*** Block opens ***

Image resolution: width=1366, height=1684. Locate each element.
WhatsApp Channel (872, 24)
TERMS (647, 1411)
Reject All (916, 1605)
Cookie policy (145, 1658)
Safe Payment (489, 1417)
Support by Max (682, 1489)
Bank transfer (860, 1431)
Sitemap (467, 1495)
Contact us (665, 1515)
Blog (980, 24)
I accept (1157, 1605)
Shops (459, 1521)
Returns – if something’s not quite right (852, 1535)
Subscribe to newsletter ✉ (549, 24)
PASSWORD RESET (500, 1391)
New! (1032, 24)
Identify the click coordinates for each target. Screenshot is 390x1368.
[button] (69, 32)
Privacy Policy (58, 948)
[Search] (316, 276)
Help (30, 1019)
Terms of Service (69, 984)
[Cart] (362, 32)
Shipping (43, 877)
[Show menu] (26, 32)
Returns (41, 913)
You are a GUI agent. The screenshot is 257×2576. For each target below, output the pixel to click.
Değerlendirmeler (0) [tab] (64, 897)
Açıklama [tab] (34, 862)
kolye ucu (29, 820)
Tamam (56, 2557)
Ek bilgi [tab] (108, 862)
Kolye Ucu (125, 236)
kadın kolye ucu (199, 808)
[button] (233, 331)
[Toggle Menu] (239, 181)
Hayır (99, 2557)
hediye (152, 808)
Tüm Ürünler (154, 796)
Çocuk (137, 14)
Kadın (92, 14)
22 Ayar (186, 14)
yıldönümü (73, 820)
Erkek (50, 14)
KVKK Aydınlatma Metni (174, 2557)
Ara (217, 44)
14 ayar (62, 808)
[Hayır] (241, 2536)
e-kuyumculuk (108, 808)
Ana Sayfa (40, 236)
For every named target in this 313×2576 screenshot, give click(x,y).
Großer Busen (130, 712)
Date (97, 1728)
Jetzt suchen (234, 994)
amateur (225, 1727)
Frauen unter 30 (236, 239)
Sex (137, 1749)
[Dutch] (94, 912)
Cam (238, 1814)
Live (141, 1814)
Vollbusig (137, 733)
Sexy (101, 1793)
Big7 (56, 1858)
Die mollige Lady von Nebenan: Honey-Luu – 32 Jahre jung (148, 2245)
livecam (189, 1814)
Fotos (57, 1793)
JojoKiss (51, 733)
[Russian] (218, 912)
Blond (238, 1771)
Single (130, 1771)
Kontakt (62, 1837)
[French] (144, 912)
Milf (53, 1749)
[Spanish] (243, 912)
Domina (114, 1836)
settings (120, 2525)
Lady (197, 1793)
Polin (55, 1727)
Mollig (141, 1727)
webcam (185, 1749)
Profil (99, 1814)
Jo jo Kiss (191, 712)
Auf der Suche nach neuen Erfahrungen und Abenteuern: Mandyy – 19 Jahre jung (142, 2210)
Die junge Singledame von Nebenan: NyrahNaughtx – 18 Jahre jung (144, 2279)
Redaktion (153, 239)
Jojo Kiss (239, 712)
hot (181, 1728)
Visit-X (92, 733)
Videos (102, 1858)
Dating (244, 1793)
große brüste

*** Block closes ***

Exercise objective ::
Output the line containing "Die junge Singledame" together with all later lines of the entries, exactly as written, through the final line.

Your solution ::
Die junge Singledame von Nebenan: NyrahNaughtx – 18 Jahre jung (144, 2279)
Redaktion (153, 239)
Jojo Kiss (239, 712)
hot (181, 1728)
Visit-X (92, 733)
Videos (102, 1858)
Dating (244, 1793)
große brüste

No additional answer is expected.